O texto é feito na íntegra – o espírito do texto nem sempre. Há muita actividade física, incluindo saltos mortais e vários números de ginástica de alta competição, cuja pontuação sai fora do âmbito desta crítica, e cujo sentido extrapola o do texto original. Podia estar nesta como noutra peça. O cenário é uma divisão coberta de fita adesiva branca, com pequenas frestas para a luz e a vida exteriores, que mumifica a casa desta mulher, desde as inúmeras molduras e crucifixos, passando pelas portas e janelas vedadas, e culminando numa árvore de ramos tortuosos que se infiltrou por uma das paredes.

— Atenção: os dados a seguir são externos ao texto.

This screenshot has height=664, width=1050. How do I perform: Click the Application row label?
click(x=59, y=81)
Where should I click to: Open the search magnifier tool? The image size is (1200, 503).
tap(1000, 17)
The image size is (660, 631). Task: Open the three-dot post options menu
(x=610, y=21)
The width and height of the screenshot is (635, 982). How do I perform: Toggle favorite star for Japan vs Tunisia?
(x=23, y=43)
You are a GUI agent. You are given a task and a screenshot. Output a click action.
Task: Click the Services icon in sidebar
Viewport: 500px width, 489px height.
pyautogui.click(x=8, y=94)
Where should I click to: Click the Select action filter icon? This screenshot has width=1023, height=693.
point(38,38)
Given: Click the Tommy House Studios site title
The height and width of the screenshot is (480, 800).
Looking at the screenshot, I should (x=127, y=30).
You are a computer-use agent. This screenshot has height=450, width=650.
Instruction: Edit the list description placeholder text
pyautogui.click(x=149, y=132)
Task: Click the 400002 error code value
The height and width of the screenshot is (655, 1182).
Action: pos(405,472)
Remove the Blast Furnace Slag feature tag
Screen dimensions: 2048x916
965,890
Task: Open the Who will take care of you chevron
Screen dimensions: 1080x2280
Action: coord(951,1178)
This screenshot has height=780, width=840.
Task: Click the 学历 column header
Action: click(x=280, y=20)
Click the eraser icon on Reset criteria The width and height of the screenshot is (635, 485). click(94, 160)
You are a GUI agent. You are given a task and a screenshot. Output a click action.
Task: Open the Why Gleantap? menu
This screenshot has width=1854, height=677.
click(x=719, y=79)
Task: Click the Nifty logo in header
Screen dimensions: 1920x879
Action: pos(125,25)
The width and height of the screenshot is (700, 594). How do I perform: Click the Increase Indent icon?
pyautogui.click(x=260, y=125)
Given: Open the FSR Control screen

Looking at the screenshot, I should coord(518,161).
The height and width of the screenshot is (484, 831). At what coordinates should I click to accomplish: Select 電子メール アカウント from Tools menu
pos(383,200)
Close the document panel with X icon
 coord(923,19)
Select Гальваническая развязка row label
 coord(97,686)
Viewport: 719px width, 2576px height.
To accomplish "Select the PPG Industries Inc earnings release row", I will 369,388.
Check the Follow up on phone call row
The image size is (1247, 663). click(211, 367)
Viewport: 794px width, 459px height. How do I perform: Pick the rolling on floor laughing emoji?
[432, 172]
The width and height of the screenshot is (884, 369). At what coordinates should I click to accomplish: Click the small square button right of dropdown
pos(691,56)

Este mesmo espaço transforma-se num túmulo ensanguentado quando, no final, o enterro do gato e o suicídio da mulher são graficamente decorados com motivos do culto aos mortos egípcio, mexicano, etc. É uma belíssima ilustração do tema, que cabe ao espectador descodificar, mas que soterra visualmente o vazio e desarrumação interior que a personagem tenta superar. O efeito gráfico da cena – como o movimento físico – substitui-se à alma dessa mulher.

Não me entendam mal: vale a pena ver este espectáculo. Música, luz, cenário, actuação, enfim, a direcção, como um todo, traça uma tangente ao texto original, e vive por si só. Mas como seria se o casamento entre texto e encenação tivesse sido consumado?